Coral bleaching crisis spreads worldwide - and it's getting worse
The bleaching of colorful coral is spreading into a worldwide, devastating crisis, scientists say, and they predict it will likely get worse.
Triggered by global warming and the El Nino, record hot ocean water is causing fragile coral to go white and often die, threatening picturesque reefs that are hotspots of marine life, experts say.
The spread of sickly white started more than a year ago in Guam, then devastated Hawaii, infected the rest of the tropical Pacific and the Indian oceans and has now infested Florida and the Caribbean. On Thursday, the National Oceanic and Atmospheric Administration and international reef scientists pronounced it a global coral bleaching event, only the third in recorded history.
No place with coral has been spared, though some regions - such as Hawaii - have been hit harder than others, experts said. Excessive heat stresses the living coral, which turns white and then becomes vulnerable to disease.
"We may be looking at losing somewhere in the range of 10 to 20 percent of the coral reefs this year," NOAA coral reef watch coordinator Mark Eakin said. "The bad news for the U.S. is we're getting hit disproportionately just because of the pattern of the warming."
He called bleaching a crisis, especially with worsening global warming forecast for the rest of the century: "If that's not a crisis, what is?"
Eakin said he's especially concerned about Hawaii, which already suffered through bad bleaching in 2014.
"Hawaii is getting hit with the worst coral bleaching they have ever seen, right now," Eakin said. "It's severe.
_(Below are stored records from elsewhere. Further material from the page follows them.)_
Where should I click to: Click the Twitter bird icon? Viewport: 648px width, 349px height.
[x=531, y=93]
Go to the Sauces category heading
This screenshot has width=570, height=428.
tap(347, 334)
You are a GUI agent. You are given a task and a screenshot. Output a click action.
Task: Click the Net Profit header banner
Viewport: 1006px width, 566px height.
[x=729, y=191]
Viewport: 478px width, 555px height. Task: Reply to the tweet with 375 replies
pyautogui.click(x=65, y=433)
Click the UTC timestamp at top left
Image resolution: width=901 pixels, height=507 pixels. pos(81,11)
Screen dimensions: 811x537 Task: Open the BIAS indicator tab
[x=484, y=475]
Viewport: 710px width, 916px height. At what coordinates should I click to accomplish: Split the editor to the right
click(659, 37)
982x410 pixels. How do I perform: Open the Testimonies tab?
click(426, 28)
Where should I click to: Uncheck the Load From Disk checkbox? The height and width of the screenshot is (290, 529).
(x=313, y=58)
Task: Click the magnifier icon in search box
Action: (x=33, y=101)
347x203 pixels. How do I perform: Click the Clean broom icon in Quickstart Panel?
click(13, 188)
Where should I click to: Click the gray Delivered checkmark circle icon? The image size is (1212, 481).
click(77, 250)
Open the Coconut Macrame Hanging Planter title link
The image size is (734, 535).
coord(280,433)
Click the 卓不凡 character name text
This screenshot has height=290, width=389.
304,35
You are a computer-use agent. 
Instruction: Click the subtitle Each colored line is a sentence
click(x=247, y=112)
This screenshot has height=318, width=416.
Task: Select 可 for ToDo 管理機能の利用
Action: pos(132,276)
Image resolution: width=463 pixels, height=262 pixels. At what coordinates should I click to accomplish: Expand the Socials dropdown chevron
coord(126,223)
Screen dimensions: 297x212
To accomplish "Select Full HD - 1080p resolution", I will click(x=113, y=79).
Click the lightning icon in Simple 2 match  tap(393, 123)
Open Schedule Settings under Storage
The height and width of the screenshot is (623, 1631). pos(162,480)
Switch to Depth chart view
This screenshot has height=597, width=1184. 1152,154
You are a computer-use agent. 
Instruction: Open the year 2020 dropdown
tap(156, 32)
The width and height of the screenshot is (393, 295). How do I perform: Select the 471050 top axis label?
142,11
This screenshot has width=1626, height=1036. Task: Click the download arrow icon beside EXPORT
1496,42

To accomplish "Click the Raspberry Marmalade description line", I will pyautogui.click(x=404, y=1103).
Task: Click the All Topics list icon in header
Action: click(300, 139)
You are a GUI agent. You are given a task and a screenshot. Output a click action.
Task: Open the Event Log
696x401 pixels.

It's extensive. And it's on all the islands."
In one part of northwestern Hawaii, "the reef just completely bleached and all of the coral is dead and covered with scuzzy algae."
Florida started getting hit in August. The middle Florida Keys aren't too bad, but in southeast Florida, bleaching has combined with disease to kill corals, Eakin said. It has also hit Cuba, Haiti and the Dominican Republic and is about to hit Puerto Rico and the Virgin Islands, he said.
"When you go in on a bleached reef all of a sudden those corals are bleached white, the sound is amazingly quiet. It's eerily quiet, the fish aren't behaving normally," Eakin explained to CBS News' Jeff Glor.
Last year, Glor spoke with world renowned oceanographer Sylvia Earle during a dive in the keys.
"When a coral reef dies you lose the creatures that only occur there, and no where else," she said then. "It's thought that we've already lost thousands of species that can never be recovered because they are gone."
Warm water causes bleaching and ocean temperatures are at record high levels, partly because of steady manmade global warming and partly because of the El Nino, which is an occasional warming of the central Pacific that changes weather worldwide, Eakin said. Add to that Hawaii's "blob," a pool of warm water that has stagnated in the northeast Pacific.
The last super El Nino, in 1997-1998, was the first global bleaching event. A smaller El Nino in 2009-2010 was the second.
So far the 1998 bleaching was worse, but that was the second year of an El Nino and we're in the first of two years now, Eakin said.
Oceans worldwide are by far the warmest on record - August 2015 was four-tenths of a degree warmer than in August 1998. Next year, he said, may be as bad as this year or even worse.
NOAA produced forecasts of bleaching that show it as a giant red blob moving across the globe again. And what worries marine ecologist Gregor Hodgson, who heads the group ReefCheck, is the forecast that the blob will hit the Great Barrier Reef in Australia next spring.
The computer model forecasts "this horrendous dramatic" impact on the Great Barrier Reef, Hodgson said. "It's truly terrifying."
This isn't just a problem for divers and fish; coral reefs are crucial globally, Eakin said. Coral reefs protect shorelines, produce tourism dollars and help provide food for 500 million people around the world, he said.
Even though coral reefs are one-tenth of 1 percent of the ocean floor by area, they are home to 25 percent of the world's fish species, Eakin said.
"You kill coral, you destroy reefs, you don't have a place for the fish to live," Eakin said.